Awesome, this topic now seems to have proxy configs for Apache httpd, Nginx and HAProxy. Thanks so much! We’d love to see more like github repos or blog posts about how to set this up, what your architecture looks like, challenges, failure modes, etc. Whatever you want to share, we’d love to see it.

When using Haproxy as LoadBalancer, certain applications like “shell” timeout with the message “your connection to remote server has been terminated” with-in a minute of inactivity

This is due to the default timeout configured for websockets in haproxy is 50s

you can increase the timeout by adding the following to your backend config in /etc/haproxy/haproxy.cfg file

timeout tunnel 7200s

what you did to get proper values for:

  • authorization_endpoint
  • issuer
  • etc.

in https://{hostname}:5554/.well-known/openid-configuration ?

It seems to me it is generated from field issuer defined in dex/config.yaml beeing autogenerated from FQDN of dex portal host. Instead of that, it should be, IMO, the FQDN of reverse proxy.

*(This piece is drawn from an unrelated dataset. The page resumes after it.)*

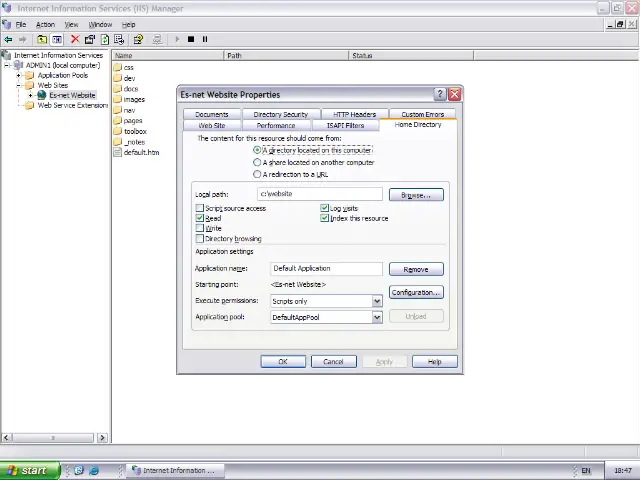640x480 pixels.
Task: Click the question mark help icon in dialog title
Action: point(440,94)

or, did I miss something ?

EDIT: I believe the possibility to configure that is missing, and it could be possibly usable, so I created ticket to discuss that topic: field "issuer" in generated dex config should be configurable · Issue #1101 · OSC/ondemand · GitHub .

@jose-d yes thank you so much for the issue on Github! I think you’re right, if proxy_server is set we should try to use it in the issuer.